What leaders DO: build cultures
by Miki SaxonAccording to serial entrepreneur and VC Neil Senturia, “Building a team is the key to creating a successful start up—picking the people who will fit into the culture. The CEO’s most important job is hiring well and being the visionary and model for the culture that you want in your company. There are great players but what wins Super Bowls are great teams.’ In the post he tells of turning down a badly needed skill set because the person didn’t fit the culture. And it wasn’t a unilateral decision, he discussed it with his team and they all agreed.
Companies talk constantly about building teams, the importance of teams, blah, blah, blah, while their managers continue to hire skill sets without nearly enough thought as to whether the owners fit the culture or not passing on candidates when they obviously don’t fit.
Managers, especially entrepreneurs, need to understand that although it’s tough to lose a needed skill set, it’s far worse to lose your culture. It takes guts to make the correct decision for the long-term in a world that runs on short-term. It’s never an easy choice, but it is one that pays off for years.
Ten years ago I wrote Don’t Hire Turkeys! Use Your Culture as an Attraction, Screening, and Retention Tool and Turkey-Proof Your Company and it’s just as true today as it was then.
Your culture is the sieve through which all people should pass—without contortions or rationalizations—preferably aligned, but at the least synergistic.
The keynotes of a culture are:
- Consciously developed – Cultures happen with or without thought. Those that just happen are the easiest to twist and manipulate.

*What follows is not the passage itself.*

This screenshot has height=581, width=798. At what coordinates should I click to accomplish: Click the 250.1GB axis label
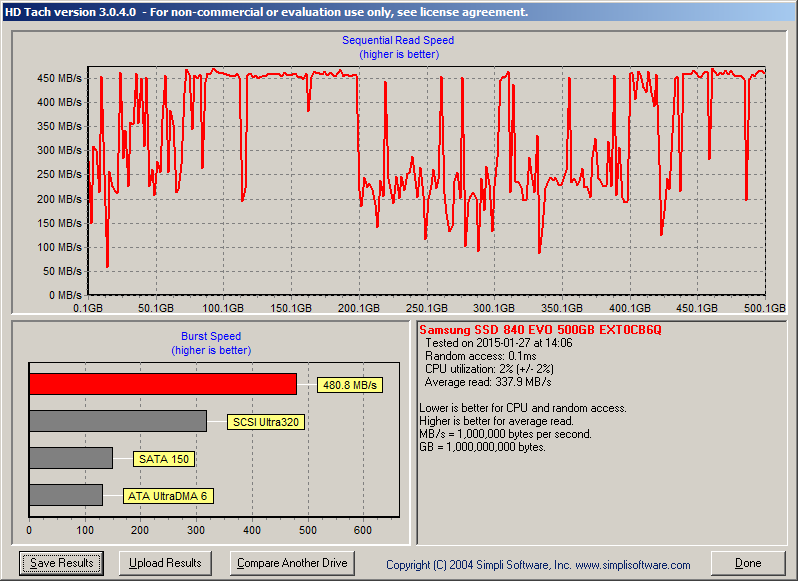(x=426, y=308)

- Flexible – Just as trees bend in strong winds and buildings are designed to sway in an earthquake, so you want to build your culture to withstand economic storms and the winds of change.
- Scalable – To grow as the company grows requires a deep understanding of what’s cultural bedrock and what are accessories.
- Sustainable – Although originally stemming from the CEO, at some point the culture must become the property of the employees if they’re going to support it.
None of this predicts what the culture will actually be, that’s a function of the CEO’s MAP (mindset, attitude, philosophy)™, not of all the articles on what makes a great culture.
More on that tomorrow.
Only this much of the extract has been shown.